The average welfare payments received by the program and control groups over the five years, which form the basis of the welfare impacts, are shown in Figure 5. Again, the results are split by program type. In all four types of programs, average welfare payments received by program group members (the black bars) were lower than those for control group members (the white bars). Most of the programs reduced five-year welfare payments relative to control group levels by 15 percent or more. All the programs also reduced the number of months that people received welfare, by 2 months to 6 months over the five-year (60-month) follow-up period. The welfare impacts were more persistent than the earnings impacts: Whereas only a few programs continued to affect earnings in the fifth year, most of the programs continued to generate welfare savings at the end of the same year.
Over five years, program group members in all 11 programs spent less time on food stamps and received smaller average food stamp payments than did control group members in the same sites. Food stamp impacts were generally smaller than welfare payment impacts, however, because some program group members continued to receive food stamps after they left welfare (as they were entitled to, provided that their earnings did not exceed a certain cutoff).
Box 2 A welfare-to-work program's impacts on earnings are likely to consist of several components. First, a program can result in more people becoming employed than would normally have been the case (an impact on job finding). Second, among people who would have become employed in any case, a program can shorten the time that passes until they find a job (an impact on time to first job), lengthen the time they stay in a job (an impact on employment stability), or raise wage rates (an impact on earnings on the job). The graph below shows the relative contributions of job finding, time to first job, employment stability, and earnings on the job to the five-year earnings impacts of four of the NEWWS programs (the black bars). Each impact was made up of a different configuration of these four contributing factors.
SOURCE: Freeman,2000, upadte to reflect data collected over five years. |
Figure 4.
Earnings over Five Years, by Program Type:
Program Group Members Earned More than Control Group Members
SOURCE: Hamilton et al., 2001
NOTES: Earnings for the program and control groups were averaged across programs
within each program type.
The Riverside LFA program results include both graudates and nongraduates.
Asterisks(*) denote statistical signficance levels: * = 10 percent; ** =
5 percent; *** = 1 percent.
Figure 5.
Welfare Payments over Five years, by Program Type:
Program Group Received Less Welfare than Control Group Members
SOURCE: Hamilton et al.,,2001
NOTES: Welfare payments for the program and control groups were averaged
across programs within each program type.
The Riverside LFA program results include both graudates and nongraduates.
Asterisks(*) denote statistical signficance levels: * = 10 percent; ** =
5 percent; *** = 1 percent.
In NEWWS, income was calculated as the sum of earnings, welfare payments, food stamps, and the EIC minus payroll taxes. Although the programs helped people become more self-sufficient in that a larger share of their income came from earnings as opposed to welfare or food stamps, in dollar terms the decreases in welfare and food stamps (and increases in payroll taxes) largely offset the increases in earnings and the EIC. In three programs (including Portland), the five-year income of program group members was from 3 percent to 5 percent higher than that of control group members, but these impacts were slightly shy of being statistically significant by the standard used in the evaluation.
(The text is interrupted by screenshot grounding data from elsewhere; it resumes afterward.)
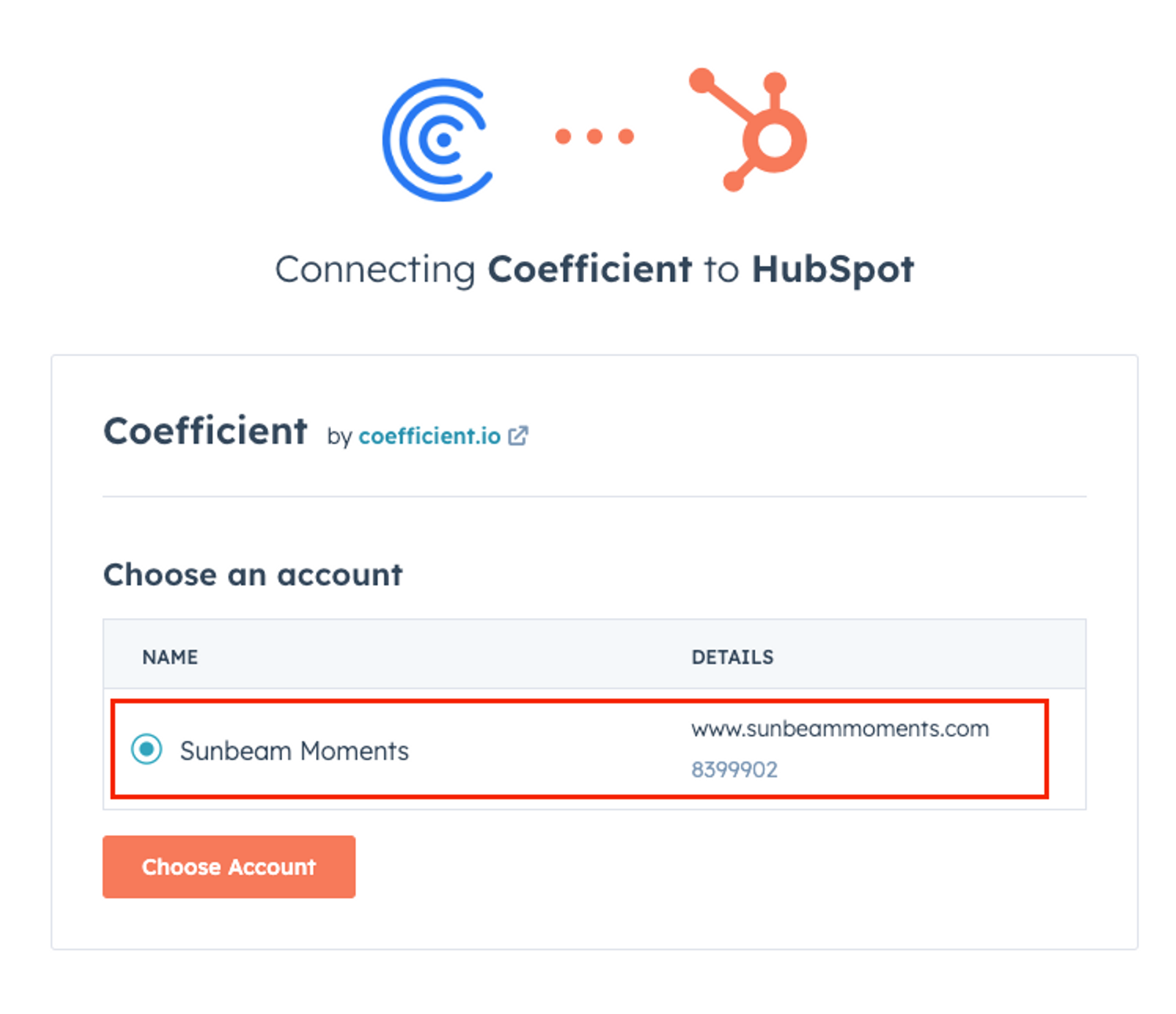The height and width of the screenshot is (1014, 1176).
Task: Click the NAME column header
Action: pyautogui.click(x=170, y=657)
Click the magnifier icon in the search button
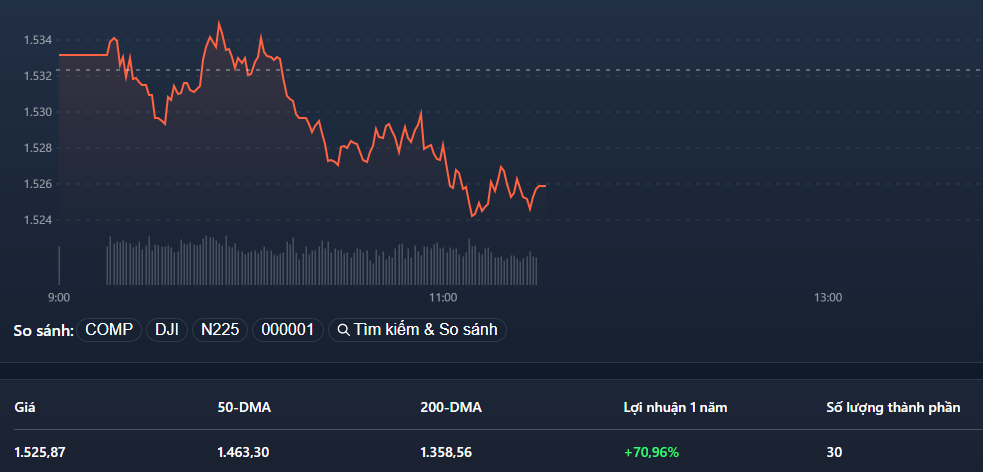The image size is (983, 472). (343, 330)
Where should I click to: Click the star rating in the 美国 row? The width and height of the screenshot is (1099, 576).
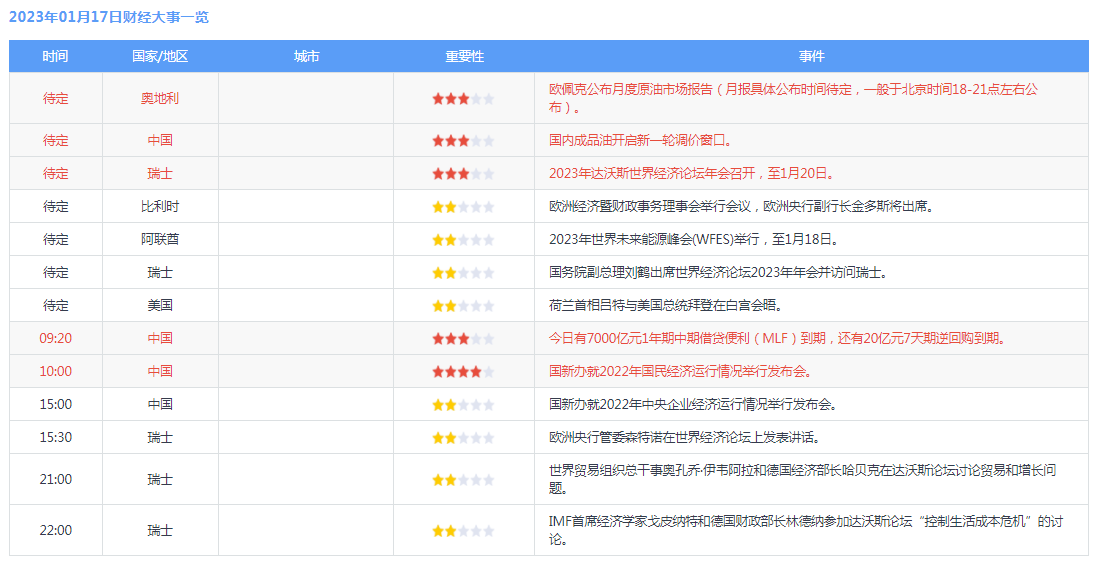pyautogui.click(x=463, y=306)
Four programs had negative impacts on five-year income, decreasing it by 2 percent to 6 percent (these four impacts were all within or just slightly outside the statistical significance range). The programs that had positive impacts and those that had negative impacts range included both employment- and education-focused programs. Only one of the 11 NEWWS programs affected income in the fifth year.
Failure to increase income is not particular to the welfare-to-work programs studied in NEWWS. Results from most programs operated in the 1980s and early 1990s were similar: Even when programs increased earnings, they seldom increased income much. These findings underscore the limited ability of traditional welfare-to-work programs to improve families' material well-being.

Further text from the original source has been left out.